# TASK TO CARRY OUT:
Beginning with the first line, retype exactly the records below up to and including the line with "Image resolution: width=535"; pictures do not belong in the copy.

# RECORDS TO PROCESS:

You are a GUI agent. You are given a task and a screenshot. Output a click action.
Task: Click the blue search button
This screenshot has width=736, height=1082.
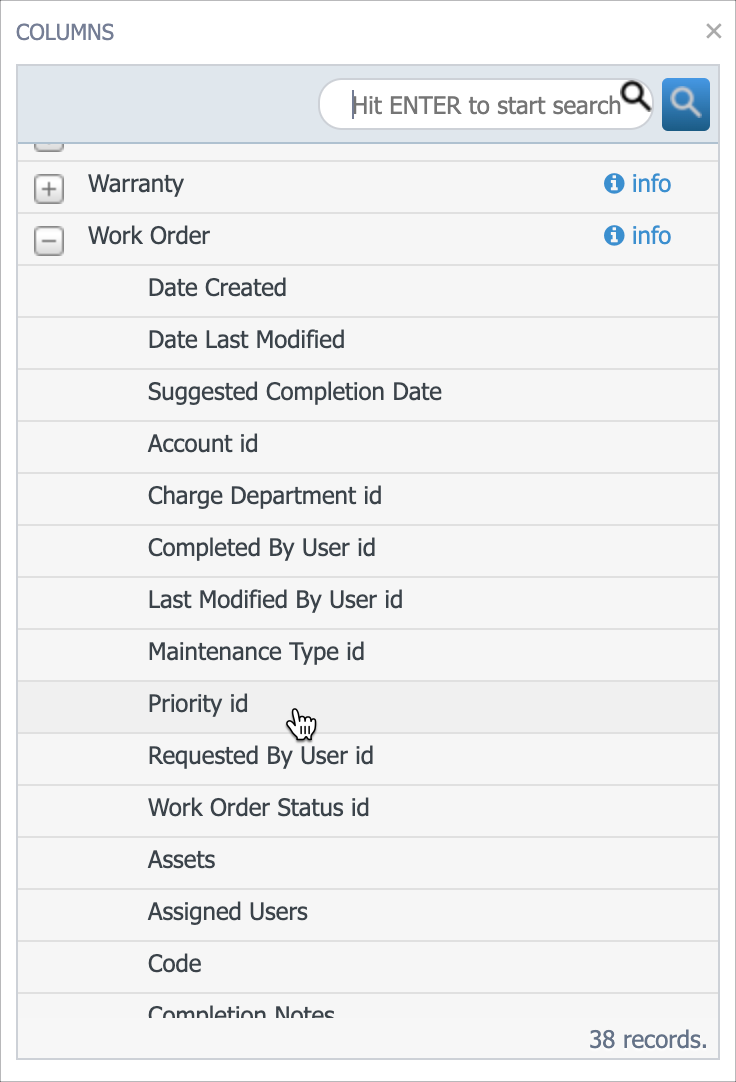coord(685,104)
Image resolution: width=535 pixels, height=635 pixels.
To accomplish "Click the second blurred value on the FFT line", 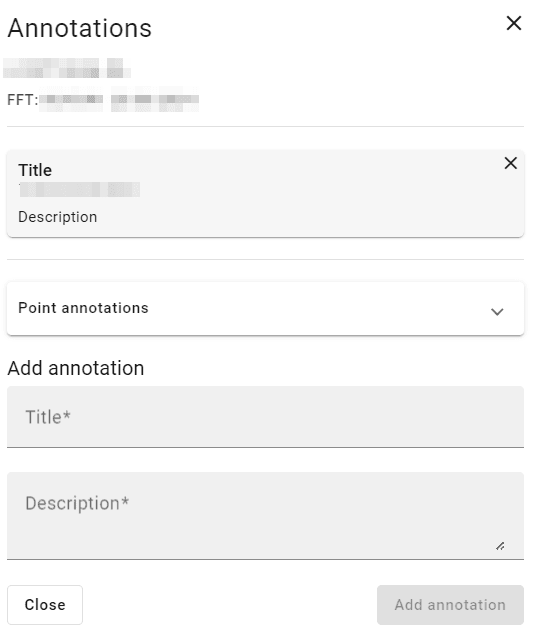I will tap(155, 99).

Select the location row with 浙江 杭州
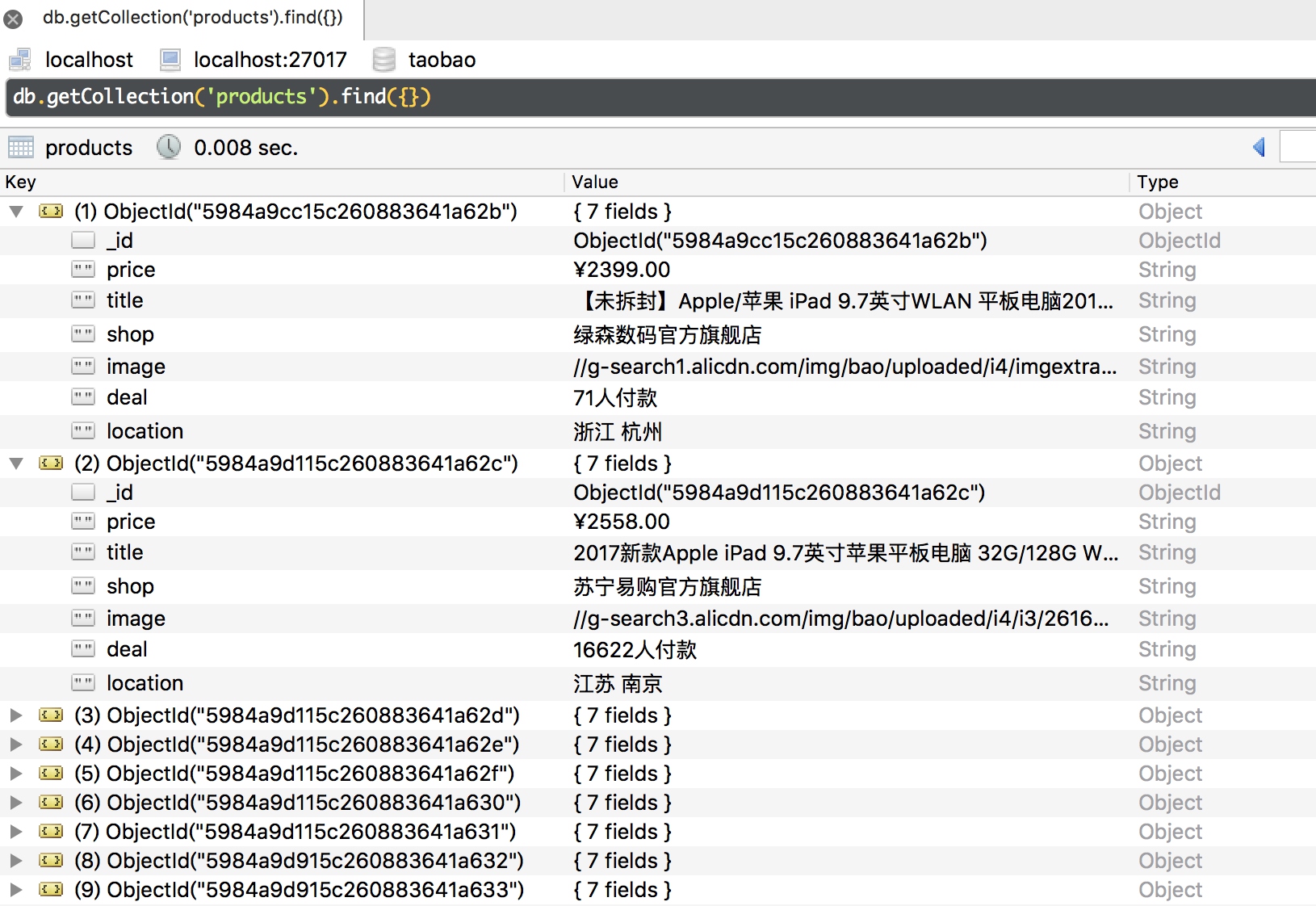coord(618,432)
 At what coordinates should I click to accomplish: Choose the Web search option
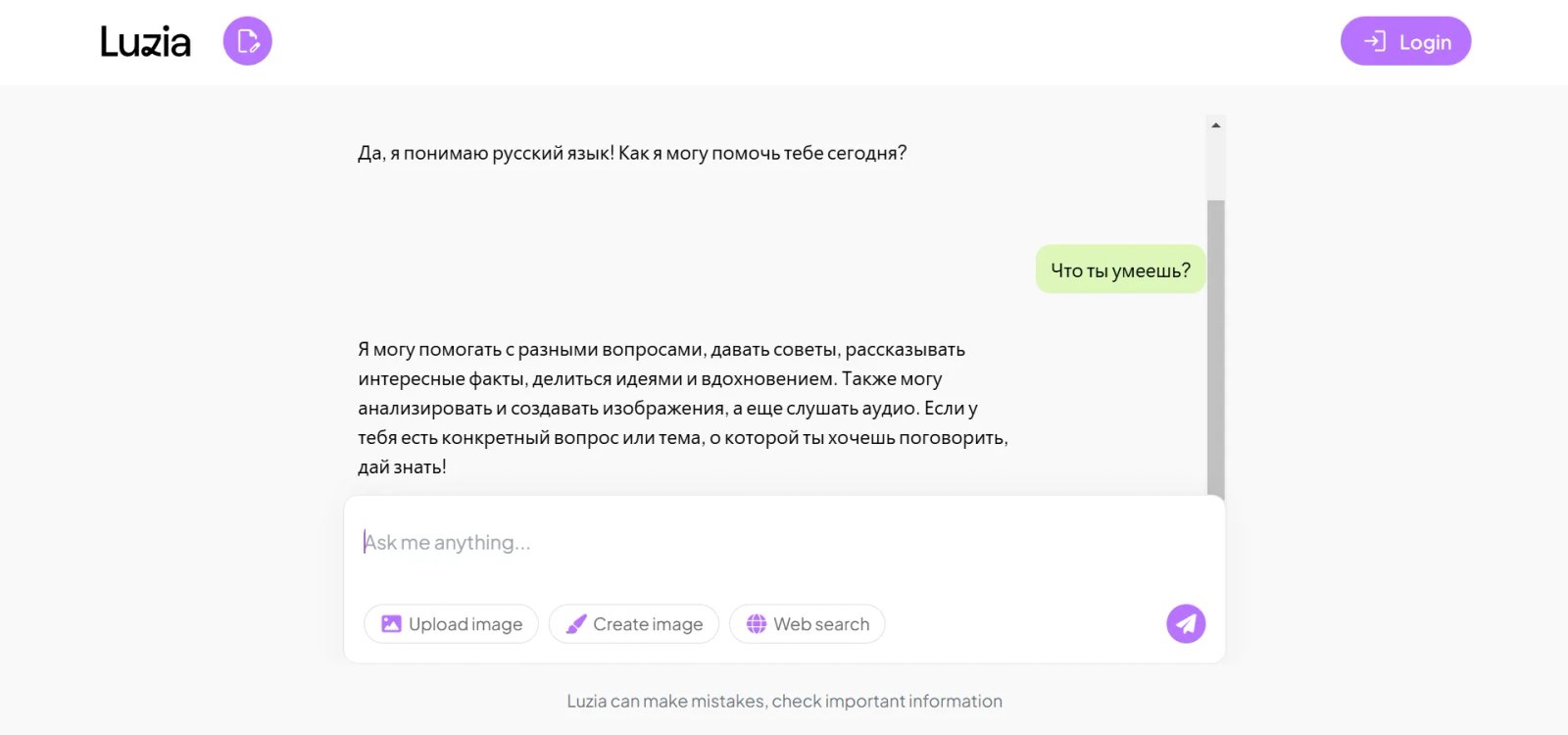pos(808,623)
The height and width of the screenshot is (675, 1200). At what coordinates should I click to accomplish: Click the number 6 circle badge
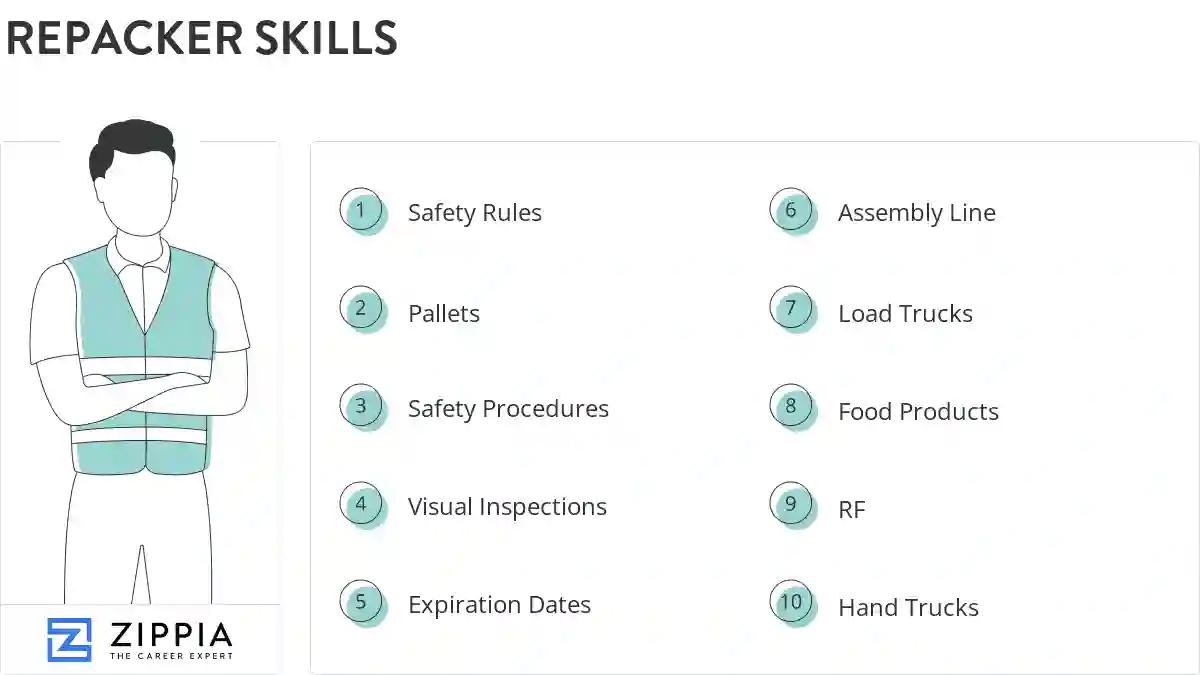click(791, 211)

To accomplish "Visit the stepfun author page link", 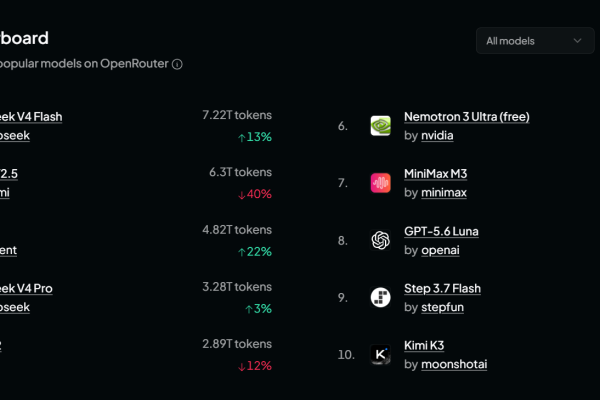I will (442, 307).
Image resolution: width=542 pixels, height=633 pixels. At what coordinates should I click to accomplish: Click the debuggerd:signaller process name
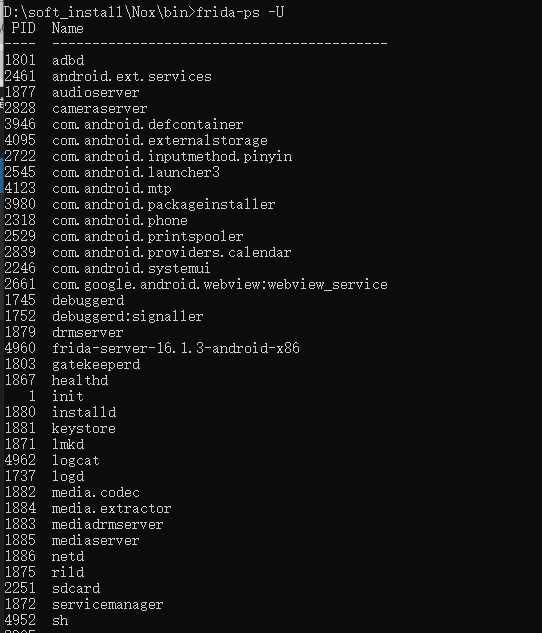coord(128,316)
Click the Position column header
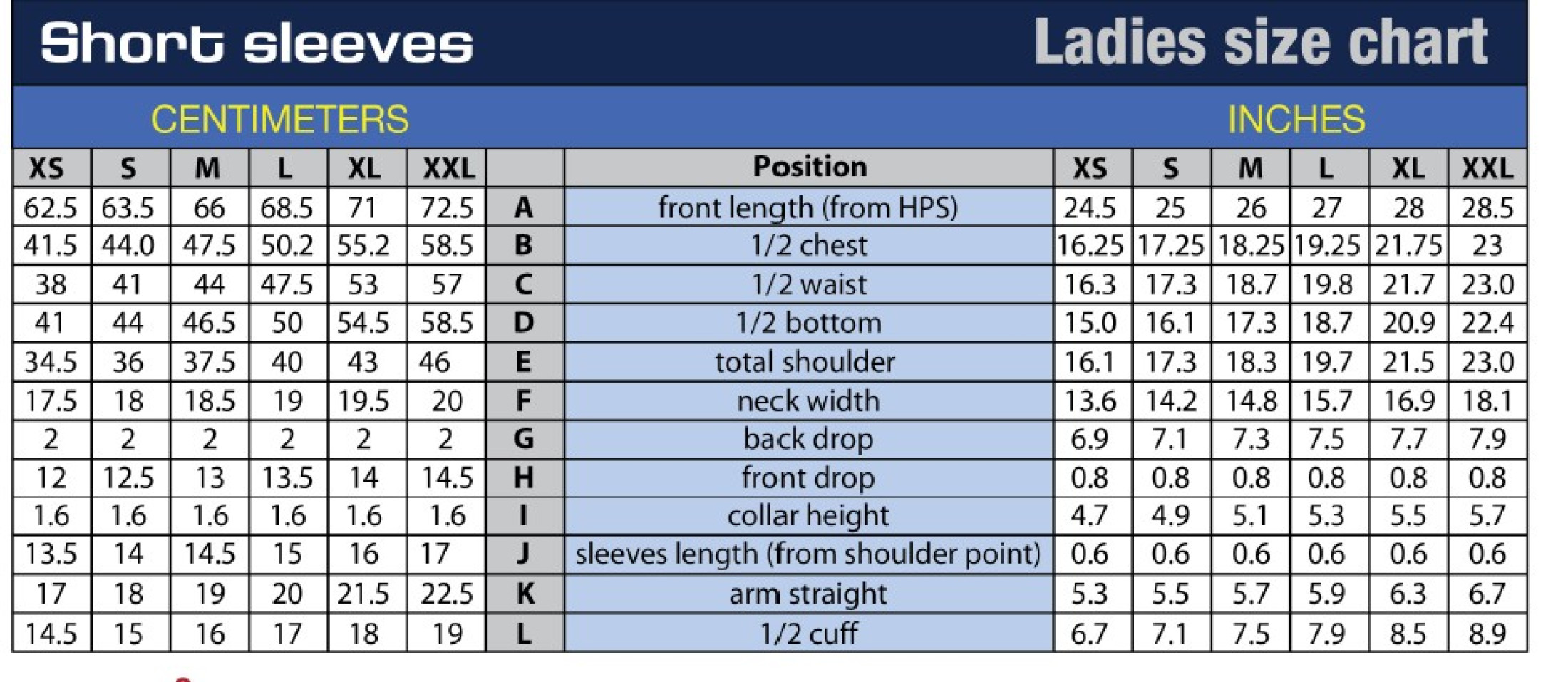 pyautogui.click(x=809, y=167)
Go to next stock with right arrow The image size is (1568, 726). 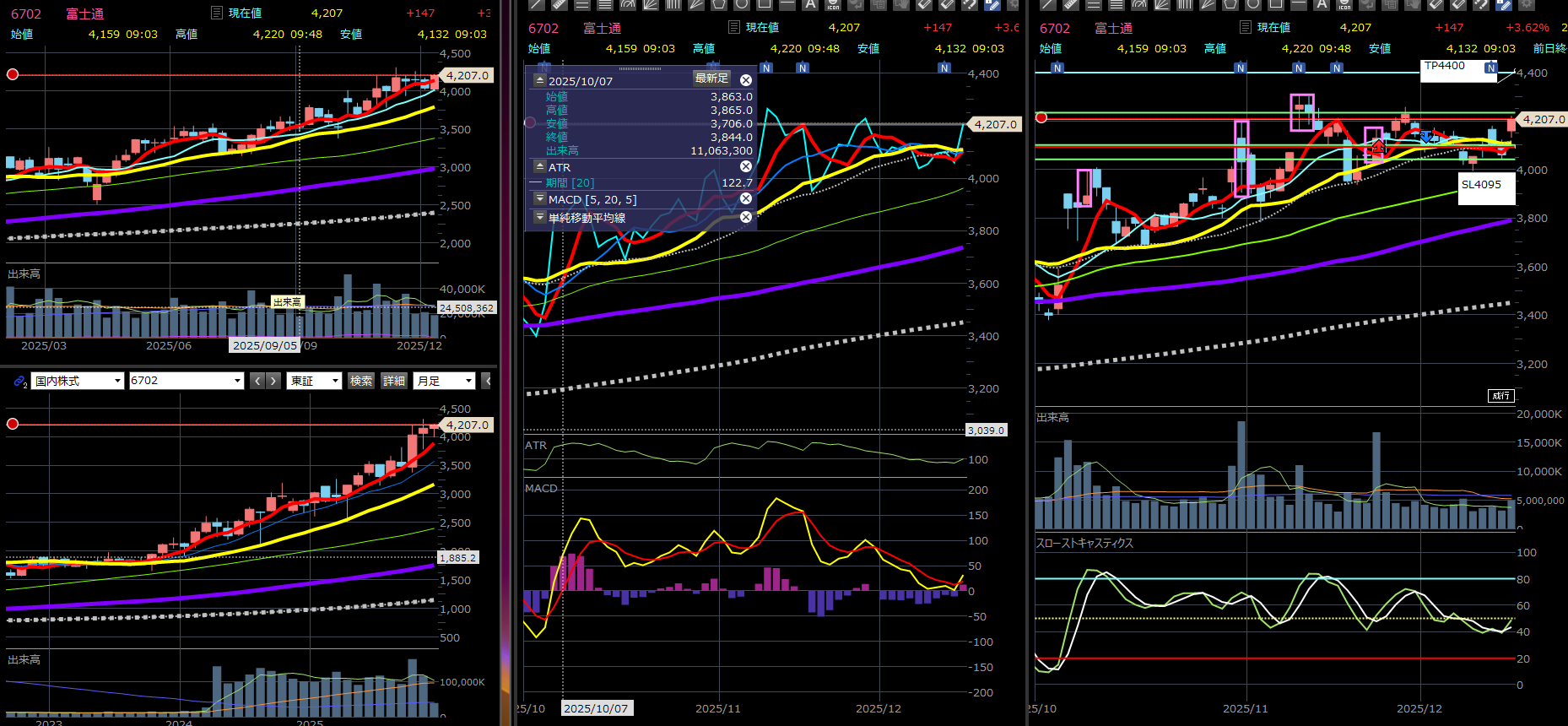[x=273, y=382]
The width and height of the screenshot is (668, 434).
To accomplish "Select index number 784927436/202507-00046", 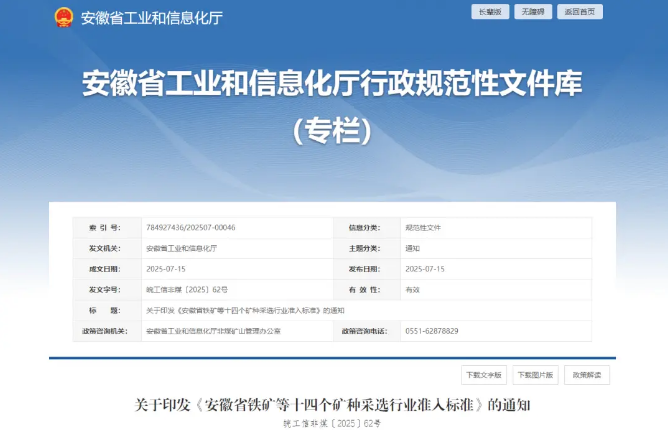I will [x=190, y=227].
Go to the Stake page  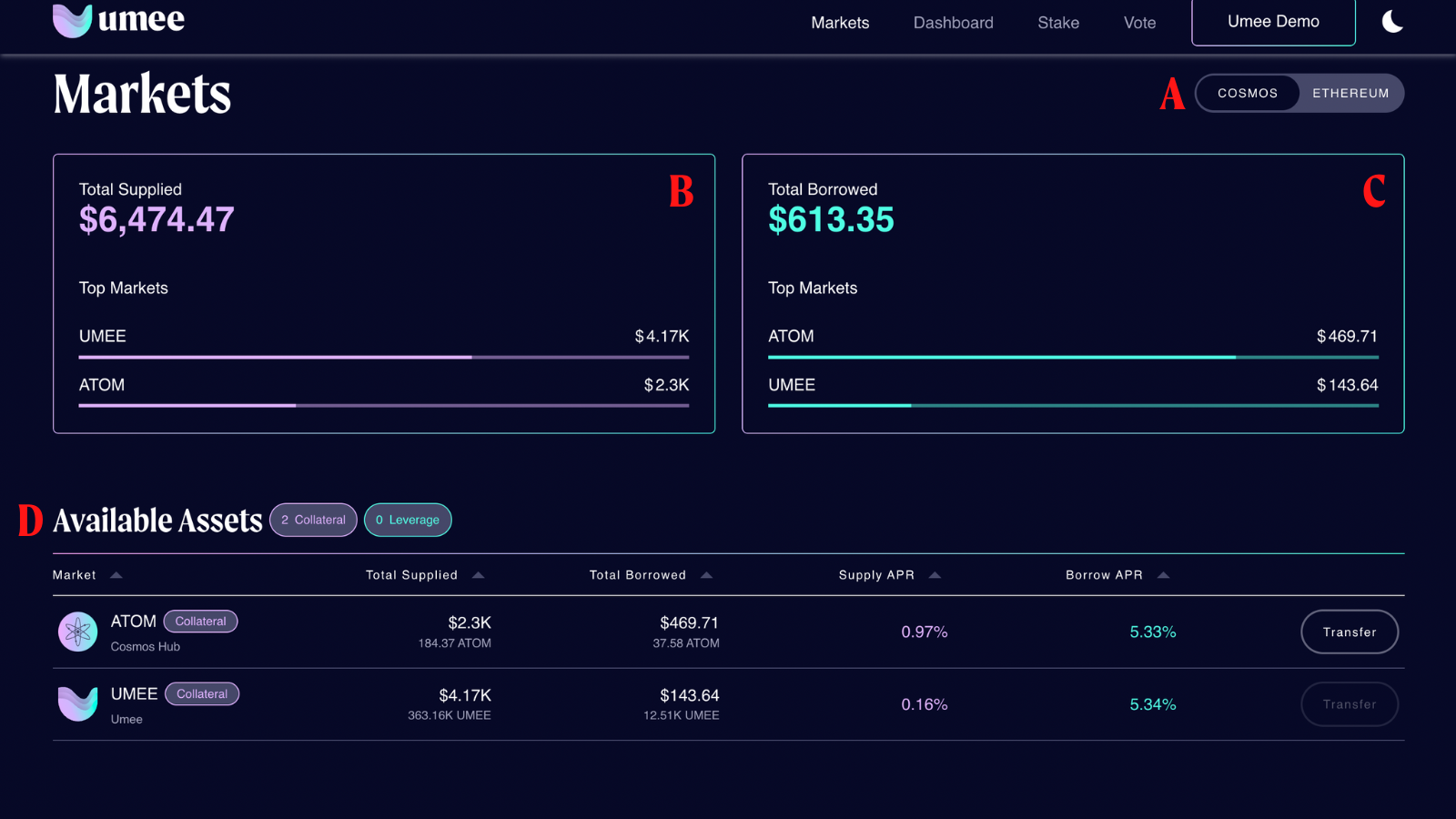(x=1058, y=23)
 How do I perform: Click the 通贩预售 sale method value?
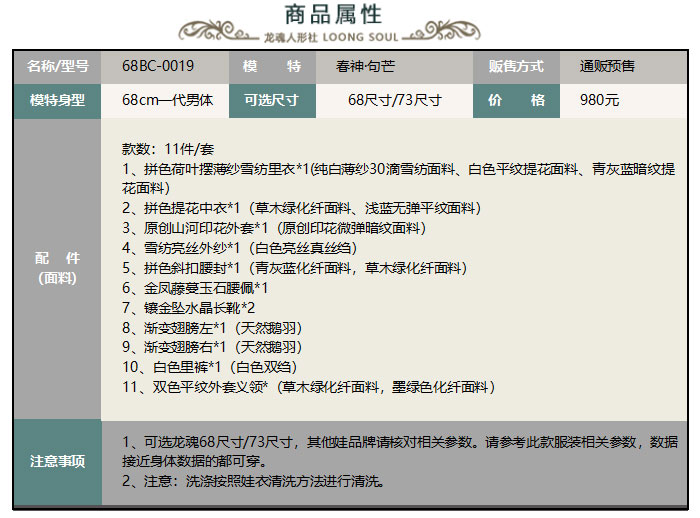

# ANSWER AREA:
You are a GUI agent. You are given a task and a screenshot. Output a click action.
Task: Click the blue search button
This screenshot has width=736, height=1082.
coord(685,104)
Image resolution: width=535 pixels, height=635 pixels.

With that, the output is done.